§ WHAT YOU ARE ASKED TO DO: Copy out the data below word for word, from the line with "Given: Focus the end date field 2026/08/31" up to and including the line with "(x=29, y=265)".

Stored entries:
────────────────────
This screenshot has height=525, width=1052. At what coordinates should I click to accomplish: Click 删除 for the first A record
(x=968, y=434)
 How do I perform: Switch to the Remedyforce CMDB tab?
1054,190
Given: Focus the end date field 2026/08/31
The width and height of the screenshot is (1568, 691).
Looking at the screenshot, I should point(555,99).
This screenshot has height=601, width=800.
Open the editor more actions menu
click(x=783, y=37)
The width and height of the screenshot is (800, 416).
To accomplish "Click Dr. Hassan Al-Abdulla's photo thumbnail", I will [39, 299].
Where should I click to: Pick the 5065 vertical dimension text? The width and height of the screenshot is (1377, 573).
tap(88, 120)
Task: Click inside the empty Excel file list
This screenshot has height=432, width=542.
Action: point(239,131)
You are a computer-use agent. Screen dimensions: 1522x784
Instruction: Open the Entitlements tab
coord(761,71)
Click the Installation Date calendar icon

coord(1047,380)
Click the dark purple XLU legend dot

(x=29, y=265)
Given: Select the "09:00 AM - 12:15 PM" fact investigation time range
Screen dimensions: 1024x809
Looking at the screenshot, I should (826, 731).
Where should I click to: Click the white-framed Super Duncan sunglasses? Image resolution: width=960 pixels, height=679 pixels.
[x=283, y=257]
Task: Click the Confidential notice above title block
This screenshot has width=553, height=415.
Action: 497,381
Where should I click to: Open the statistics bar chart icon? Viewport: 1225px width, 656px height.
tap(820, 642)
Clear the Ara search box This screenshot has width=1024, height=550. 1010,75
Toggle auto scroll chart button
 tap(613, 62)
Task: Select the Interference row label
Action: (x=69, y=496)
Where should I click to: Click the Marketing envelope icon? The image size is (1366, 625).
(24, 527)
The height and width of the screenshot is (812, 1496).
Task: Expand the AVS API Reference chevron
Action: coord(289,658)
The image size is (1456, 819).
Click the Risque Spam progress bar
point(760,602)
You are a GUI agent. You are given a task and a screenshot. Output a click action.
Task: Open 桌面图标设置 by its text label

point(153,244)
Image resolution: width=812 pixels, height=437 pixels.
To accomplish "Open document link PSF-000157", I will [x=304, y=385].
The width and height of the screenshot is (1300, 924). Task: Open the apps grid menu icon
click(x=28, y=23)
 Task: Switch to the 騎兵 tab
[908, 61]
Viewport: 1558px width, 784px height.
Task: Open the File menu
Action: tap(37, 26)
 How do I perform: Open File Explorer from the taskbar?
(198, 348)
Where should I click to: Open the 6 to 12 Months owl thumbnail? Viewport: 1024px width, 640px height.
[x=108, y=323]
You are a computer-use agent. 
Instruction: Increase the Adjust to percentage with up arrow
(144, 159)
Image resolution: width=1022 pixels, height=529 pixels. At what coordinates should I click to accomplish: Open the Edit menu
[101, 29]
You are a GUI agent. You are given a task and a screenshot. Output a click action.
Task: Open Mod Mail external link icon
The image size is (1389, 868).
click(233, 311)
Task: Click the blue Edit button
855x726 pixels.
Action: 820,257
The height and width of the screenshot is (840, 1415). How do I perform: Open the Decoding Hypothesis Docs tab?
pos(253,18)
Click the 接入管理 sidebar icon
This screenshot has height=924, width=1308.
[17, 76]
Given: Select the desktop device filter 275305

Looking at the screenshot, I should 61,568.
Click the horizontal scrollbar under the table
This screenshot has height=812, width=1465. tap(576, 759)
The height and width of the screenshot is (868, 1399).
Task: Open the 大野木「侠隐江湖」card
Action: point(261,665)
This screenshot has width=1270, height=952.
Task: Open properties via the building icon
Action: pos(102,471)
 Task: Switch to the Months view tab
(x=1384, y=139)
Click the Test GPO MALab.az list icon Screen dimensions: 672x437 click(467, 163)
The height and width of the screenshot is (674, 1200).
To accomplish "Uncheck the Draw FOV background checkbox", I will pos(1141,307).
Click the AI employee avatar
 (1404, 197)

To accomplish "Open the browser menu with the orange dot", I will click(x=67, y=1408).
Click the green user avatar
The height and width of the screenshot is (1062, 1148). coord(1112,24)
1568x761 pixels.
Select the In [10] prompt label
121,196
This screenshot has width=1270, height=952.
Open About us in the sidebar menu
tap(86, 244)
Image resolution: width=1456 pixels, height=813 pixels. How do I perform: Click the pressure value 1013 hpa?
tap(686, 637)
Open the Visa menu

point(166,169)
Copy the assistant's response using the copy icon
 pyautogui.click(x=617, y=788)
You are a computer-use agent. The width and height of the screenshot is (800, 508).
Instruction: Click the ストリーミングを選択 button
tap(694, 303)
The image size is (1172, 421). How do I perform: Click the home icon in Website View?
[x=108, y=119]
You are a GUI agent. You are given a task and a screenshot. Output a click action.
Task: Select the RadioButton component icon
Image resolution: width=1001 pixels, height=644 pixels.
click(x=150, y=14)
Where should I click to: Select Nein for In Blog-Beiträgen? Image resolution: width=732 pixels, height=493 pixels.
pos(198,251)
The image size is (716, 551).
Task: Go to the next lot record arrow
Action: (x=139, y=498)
────────────────────
§ TASK RESPONSE:
Given: Focus the end date field 2026/08/31
The width and height of the screenshot is (1568, 691).
Looking at the screenshot, I should point(555,99).
This screenshot has height=601, width=800.
Open the editor more actions menu
click(x=783, y=37)
The width and height of the screenshot is (800, 416).
To accomplish "Click Dr. Hassan Al-Abdulla's photo thumbnail", I will [39, 299].
Where should I click to: Pick the 5065 vertical dimension text? The width and height of the screenshot is (1377, 573).
tap(88, 120)
Task: Click inside the empty Excel file list
This screenshot has height=432, width=542.
Action: point(239,131)
You are a computer-use agent. Screen dimensions: 1522x784
Instruction: Open the Entitlements tab
coord(761,71)
Click the Installation Date calendar icon

coord(1047,380)
Click the dark purple XLU legend dot

(x=29, y=265)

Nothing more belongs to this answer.